Sulforaphane Inhibits LPS-induced Macrophage PANoptosis via TLR4/NFκB Pathway: A Potential Therapeutic Strategy for Acute Lung Injury.

Abstract

Sepsis-induced acute lung injury (ALI) has a high mortality rate, and cytokine storm is its feature. PANoptosis is a new type of cell death including apoptosis, pyroptosis and necroptosis. The aim of this study is to detect the PANoptosis level of lung macrophages, and to elucidate the new mechanism of sulforaphane (SFN) in sepsis-induced ALI. In septic animal model, the fluorescent staining of Caspase-8, GSDMD and p-MLKL and ASC/Caspase-8/RIPK3 PANoptosome in lung macrophages was performed.

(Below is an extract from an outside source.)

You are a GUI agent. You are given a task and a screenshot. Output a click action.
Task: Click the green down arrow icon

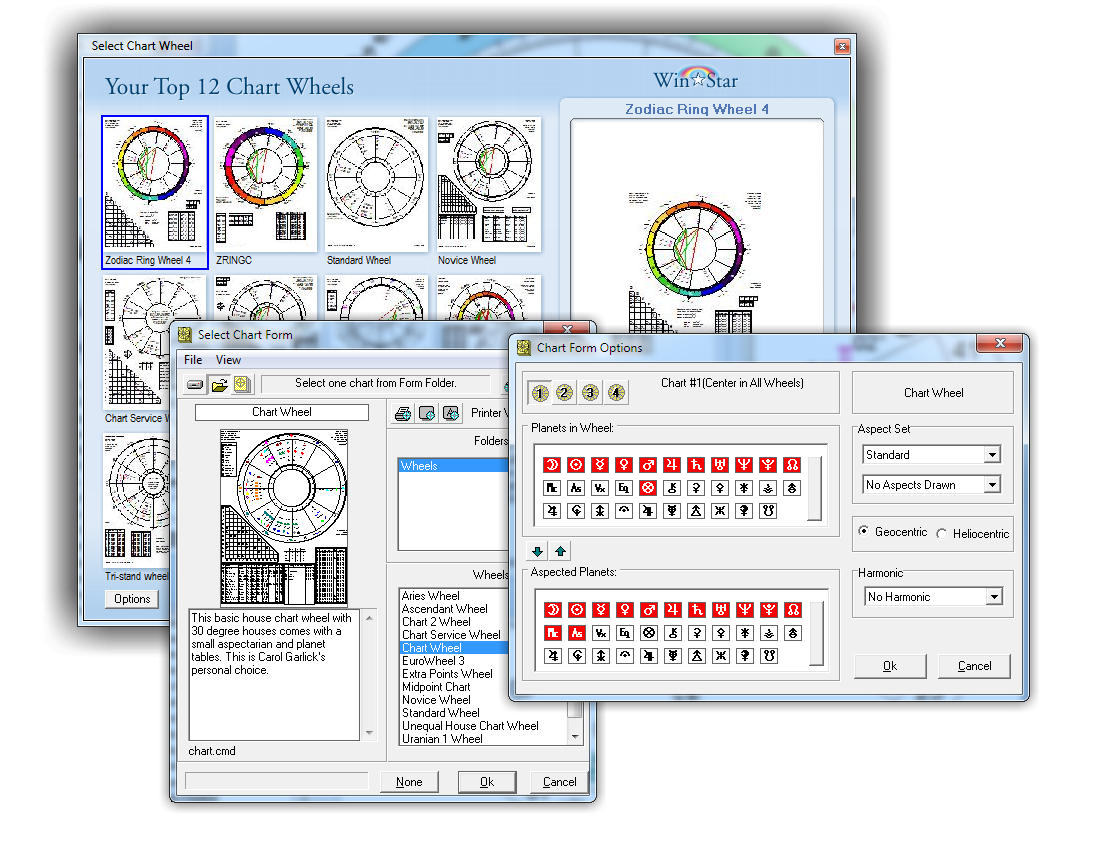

Lipopolysaccharide (LPS) was used to induce macrophages to construct cell model of sepsis. The proportion of dead cells was detected by PI staining, and the expression of Bax, GSDMD-N, NLRP3 and p-MLKL was detected by western blotting. Search for the target genes of SFN and sepsis by network pharmacology. Molecular docking analysis confirmed the binding between SFN and TLR4. The protein levels of TLR4, P65 and p-P65 were detected by western blotting. The transcriptional levels of inflammatory factors were detected by qPCR. The expression of Caspase-8, GSDMD, p-MLKL and PANoptosome in septic lung macrophages was significantly increased, suggesting PANoptosis was up-regulated. LPS induced macrophages death and increased protein levels of Bax, GSDMD-N, NLRP3 and p-MLKL, which were reversed by pretreatment with SFN. Network pharmacology and molecular docking demonstrated that SFN could bind to TLR4 and inhibit NFκB pathway. The mRNA levels of pro-inflammatory factors IL6, CXCL16, iNOS and IL18 were down-regulated by SFN. SFN might alleviate LPS-induced macrophage PANoptosis through TLR4/NFκB pathway, thereby inhibiting macrophage inflammation and becoming a potential therapeutic drug for sepsis-induced ALI.